*** Excerpted text ***
Historical Pattern and Composition of Housing Starts in Major U.S. Cities
Through the extensive aid of charts, this report will look at the historical patterns and make-up of housing starts –single-family versus multi-family and combined total − in 18 of America’s largest metropolitan statistical areas (MSAs), based on population.
MSA resident counts include those living both in city cores and in nearby suburbs where there are close back-and-forth commuting ties.
The numbers from the Census Bureau are actually residential permits in units, derived from the Building Permits Survey (BPS) of local building officials, but they are generally taken to be synonymous with ‘starts’. The data can be accessed at the following link: https://www.census.gov/construction/bps/
In nearly every major urban center, multi-unit construction has roared back more emphatically than the single-family market.
*** End of Excerpted text ***
Switch "building officials" to "permit offices" and give the housing starts report again from the words containing "The numbers from" through "the single-family market.".
*** Dataset extract ***
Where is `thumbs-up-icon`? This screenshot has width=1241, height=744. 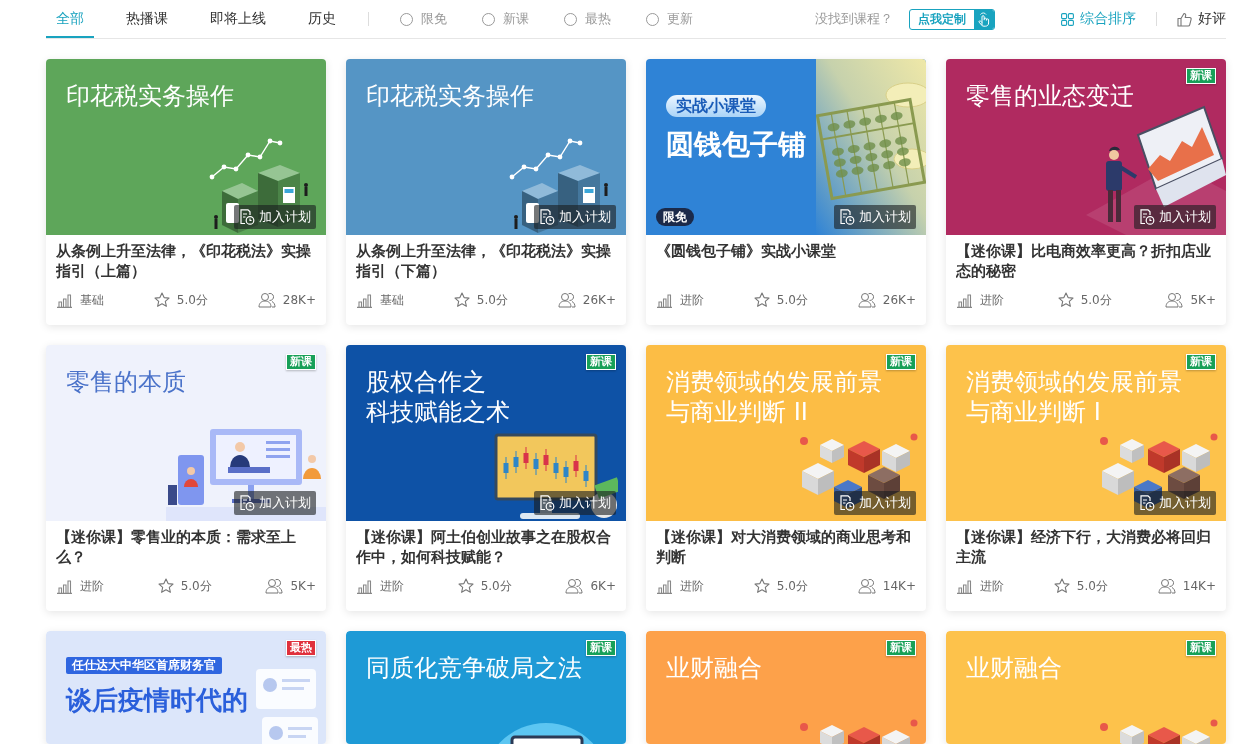
thumbs-up-icon is located at coordinates (1184, 19).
*** End of Dataset extract ***
• Answer to this exercise:
The numbers from the Census Bureau are actually residential permits in units, derived from the Building Permits Survey (BPS) of local permit offices, but they are generally taken to be synonymous with ‘starts’. The data can be accessed at the following link: https://www.census.gov/construction/bps/
In nearly every major urban center, multi-unit construction has roared back more emphatically than the single-family market.